━━ ENTRIES PROVIDED
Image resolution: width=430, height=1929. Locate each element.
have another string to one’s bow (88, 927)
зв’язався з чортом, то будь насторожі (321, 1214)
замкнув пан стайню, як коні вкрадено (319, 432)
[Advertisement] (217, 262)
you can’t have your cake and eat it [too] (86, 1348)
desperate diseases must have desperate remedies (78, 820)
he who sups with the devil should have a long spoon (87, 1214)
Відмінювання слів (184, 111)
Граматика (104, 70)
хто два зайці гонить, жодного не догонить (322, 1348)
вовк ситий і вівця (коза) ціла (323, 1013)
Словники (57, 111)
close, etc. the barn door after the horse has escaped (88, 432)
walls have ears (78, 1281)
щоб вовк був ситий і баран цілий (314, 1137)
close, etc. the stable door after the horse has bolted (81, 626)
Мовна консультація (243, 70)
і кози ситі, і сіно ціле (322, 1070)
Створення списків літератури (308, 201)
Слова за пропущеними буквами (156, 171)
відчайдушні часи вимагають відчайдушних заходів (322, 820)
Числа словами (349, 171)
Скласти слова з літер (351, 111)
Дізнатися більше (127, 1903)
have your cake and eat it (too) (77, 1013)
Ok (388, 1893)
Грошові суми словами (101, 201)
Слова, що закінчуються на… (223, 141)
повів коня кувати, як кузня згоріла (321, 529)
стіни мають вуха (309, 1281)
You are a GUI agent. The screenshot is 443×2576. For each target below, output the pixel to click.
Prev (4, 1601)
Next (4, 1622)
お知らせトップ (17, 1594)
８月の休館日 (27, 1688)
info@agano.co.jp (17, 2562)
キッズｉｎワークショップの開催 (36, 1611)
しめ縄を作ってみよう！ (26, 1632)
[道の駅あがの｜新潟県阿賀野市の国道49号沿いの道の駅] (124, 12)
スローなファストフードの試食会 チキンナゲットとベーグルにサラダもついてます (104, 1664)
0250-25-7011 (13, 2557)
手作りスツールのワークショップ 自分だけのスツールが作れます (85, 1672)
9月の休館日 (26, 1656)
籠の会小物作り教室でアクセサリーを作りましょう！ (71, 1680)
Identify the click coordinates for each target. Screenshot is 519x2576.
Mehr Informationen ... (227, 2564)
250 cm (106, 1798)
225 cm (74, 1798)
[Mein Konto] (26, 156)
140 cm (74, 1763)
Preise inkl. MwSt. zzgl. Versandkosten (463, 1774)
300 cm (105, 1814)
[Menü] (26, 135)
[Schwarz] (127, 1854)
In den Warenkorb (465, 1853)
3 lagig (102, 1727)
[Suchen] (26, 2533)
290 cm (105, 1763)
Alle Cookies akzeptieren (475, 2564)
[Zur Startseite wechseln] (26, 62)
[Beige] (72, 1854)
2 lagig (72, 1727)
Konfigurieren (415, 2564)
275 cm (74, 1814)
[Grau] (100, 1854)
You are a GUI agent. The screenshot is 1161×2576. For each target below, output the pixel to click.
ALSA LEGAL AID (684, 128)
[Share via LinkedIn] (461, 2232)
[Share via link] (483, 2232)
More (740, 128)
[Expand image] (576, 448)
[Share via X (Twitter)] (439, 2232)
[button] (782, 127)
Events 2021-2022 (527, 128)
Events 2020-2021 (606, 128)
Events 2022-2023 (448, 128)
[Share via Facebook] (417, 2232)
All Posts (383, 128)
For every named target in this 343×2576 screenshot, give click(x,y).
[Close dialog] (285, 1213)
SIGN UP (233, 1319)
━━━━
=== AIM OF THE TASK ===
Reproduce, exactly as they stand in the data above, the lines from the one that holds "Слова, що закінчуються на… (223, 141)" to the one that holds "0250-25-7011 (13, 2557)", inclusive.

=== SOLUTION TO THE EXERCISE ===
Слова, що закінчуються на… (223, 141)
повів коня кувати, як кузня згоріла (321, 529)
стіни мають вуха (309, 1281)
You are a GUI agent. The screenshot is 443×2576. For each target below, output the pixel to click.
Prev (4, 1601)
Next (4, 1622)
お知らせトップ (17, 1594)
８月の休館日 (27, 1688)
info@agano.co.jp (17, 2562)
キッズｉｎワークショップの開催 (36, 1611)
しめ縄を作ってみよう！ (26, 1632)
[道の駅あがの｜新潟県阿賀野市の国道49号沿いの道の駅] (124, 12)
スローなファストフードの試食会 チキンナゲットとベーグルにサラダもついてます (104, 1664)
0250-25-7011 (13, 2557)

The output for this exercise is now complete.